Figure 1: Two pregnant syngnathids, a pipefish (Syngnathus abaster ) and a seahorse (Hippocampus guttulatus ; photo by Patrick Louisy).
Even though viviparity has evolved more than 150 times in vertebrates (Whittington, Griffith, Qi, Thompson, & Wilson, 2015), most of our knowledge on the necessary immune system adjustments derives from the mammals’ female pregnancy. Here, immunological tolerance to semi-allogenic embryos is achieved by the downregulation of both major histocompatibility complex pathways (MHC I and II). So, what evolutionary solutions emerged with syngnathid male pregnancy? Recently, Roth et al. (2020) showed, by reconstructing the immune gene repertoire of syngnathid genomes, that the evolution of syngnathid pregnancy coincided with adjustments to the adaptive immune system. In seahorses (genus Hippocampus ) and pipefish (of the genusSyngnathus ), both comprising species with a closed brood pouch (where the risk of embryo rejection would be theoretically higher), several genomic modifications of the MHC II pathway were uncovered, involving either loss or modifications of strategic genes. Even though the precise rearrangement of the MHC II pathway differed between the two types of studied brood pouches, the end result is similar and indicative of selection for lower immunological vigilance during the evolution of pregnancy. Moreover, by analysing the expression of immune and pregnancy genes in reproductive tissues, Roth et al. (2020) found considerable overlap between male and female pregnancy, suggestive of a process of convergent evolution.

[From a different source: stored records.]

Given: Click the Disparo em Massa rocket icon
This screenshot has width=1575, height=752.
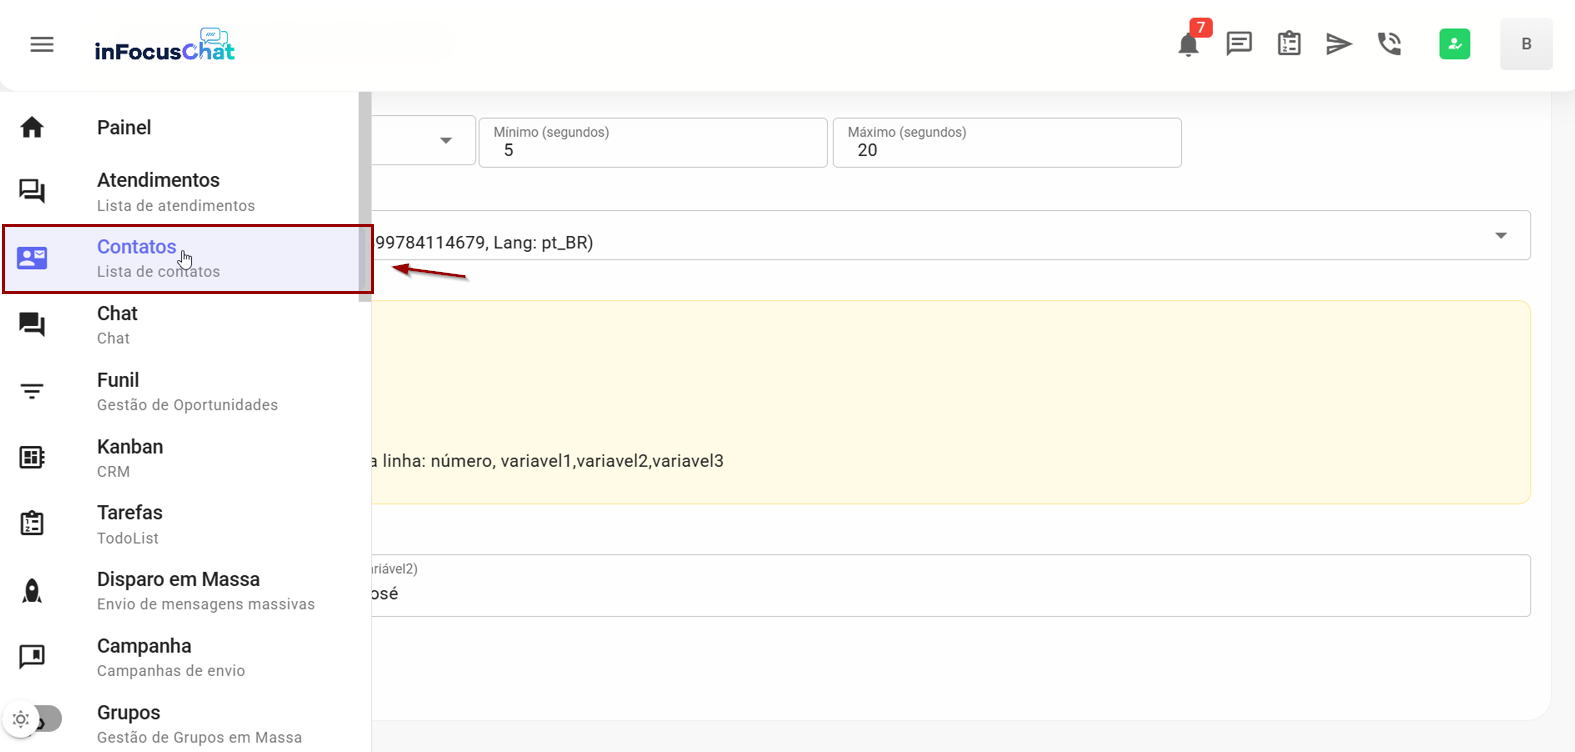Looking at the screenshot, I should [32, 591].
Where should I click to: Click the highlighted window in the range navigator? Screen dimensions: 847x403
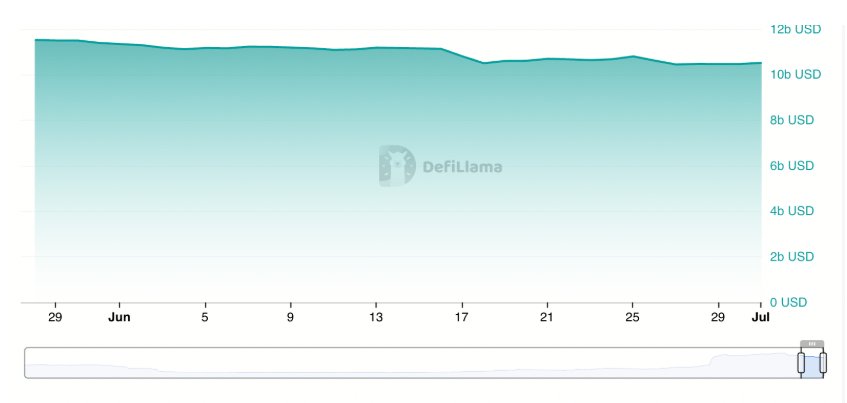click(x=812, y=363)
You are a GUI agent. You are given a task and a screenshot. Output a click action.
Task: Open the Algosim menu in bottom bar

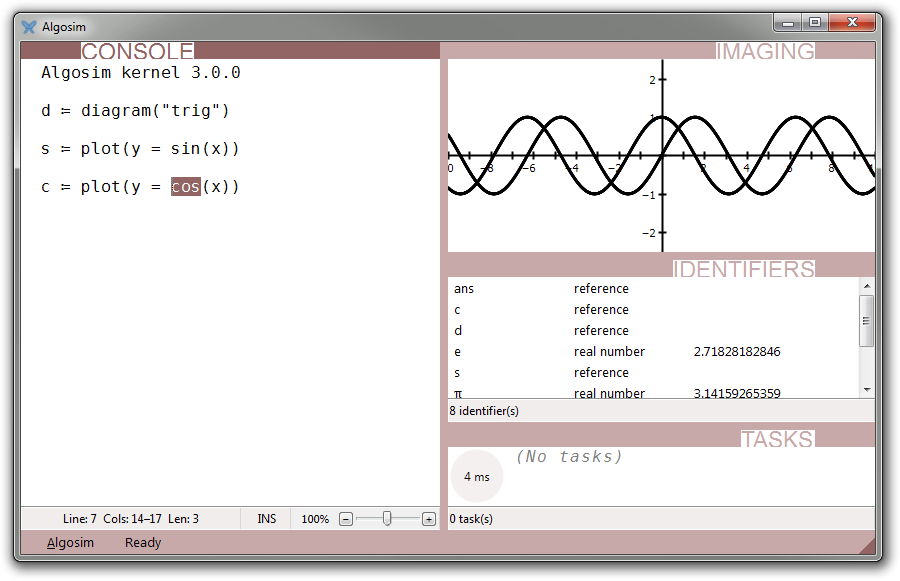70,543
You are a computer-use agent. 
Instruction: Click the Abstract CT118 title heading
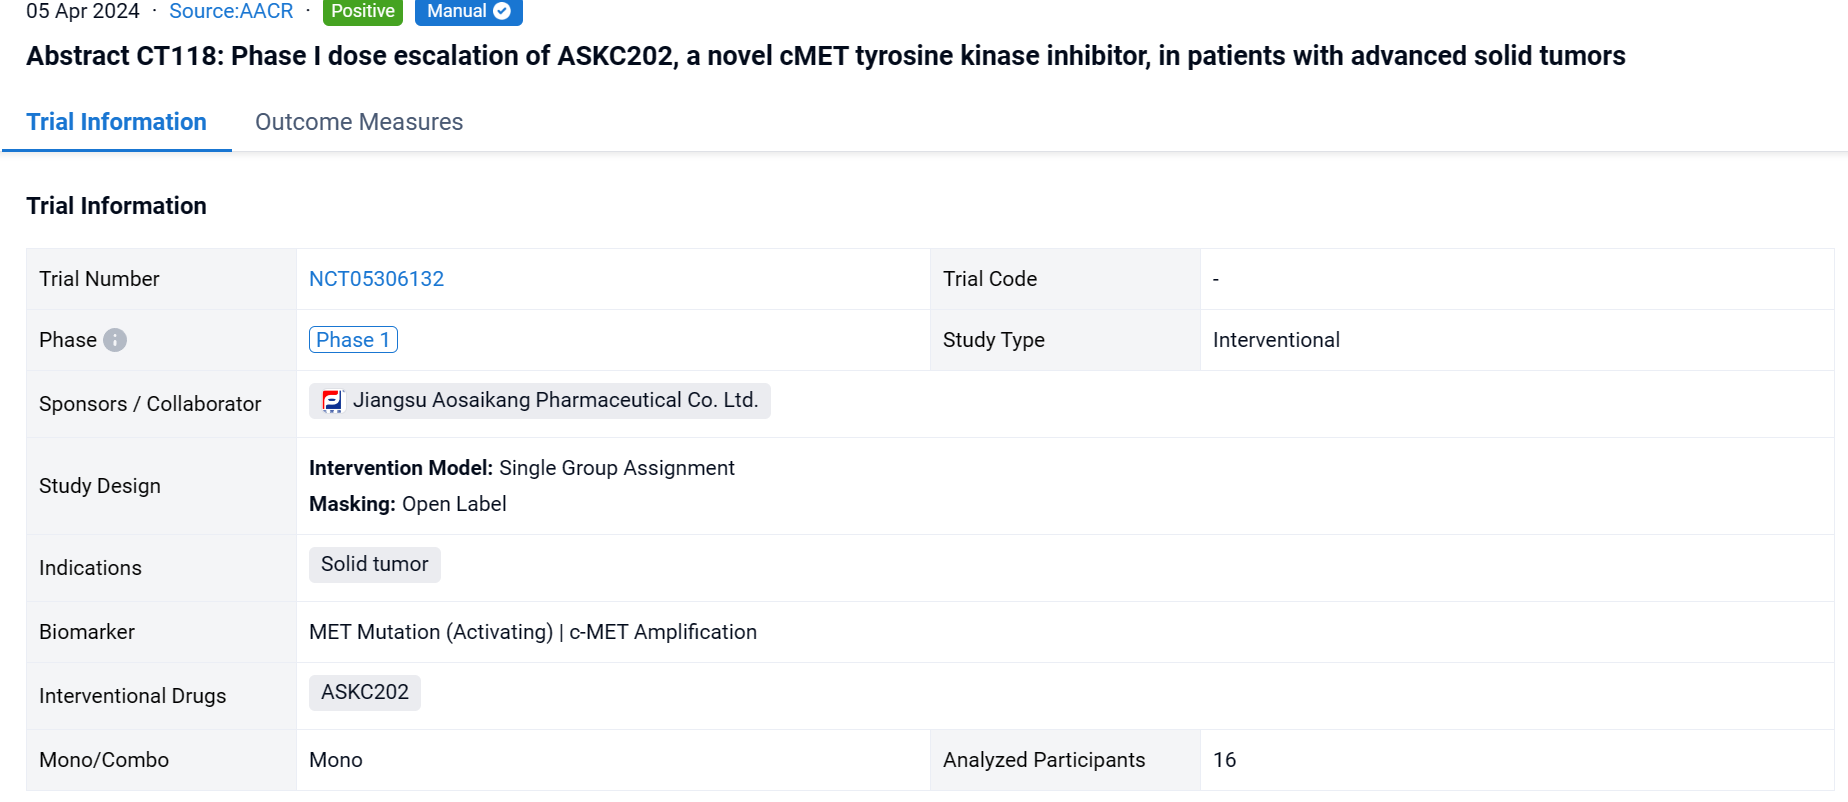825,56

The work of Parker et al. (2022), while seemingly flowing from the leading-edge findings of Small, Harlin-Cognato, and Jones (2013), Whittington et al. (2015) and Roth et al. (2020), introduced some relevant methodological upgrades. To fully understand a dynamic process such as pregnancy, where a myriad of cryptic mechanisms occur in orderly succession, one needs to go beyond a couple of snapshots. Thus, Parker et al. (2022) not only extended the inner brood surface tissue gene expression analyses to four species, thus further solidifying the validity of their results, but they also contrasted gene expression at different pregnancy stages (nonpregnant, early, late and parturition), in three distinct brooding architectures (external egg brooding surface, inverted brood pouch, and sealed brood pouch; Figure 2).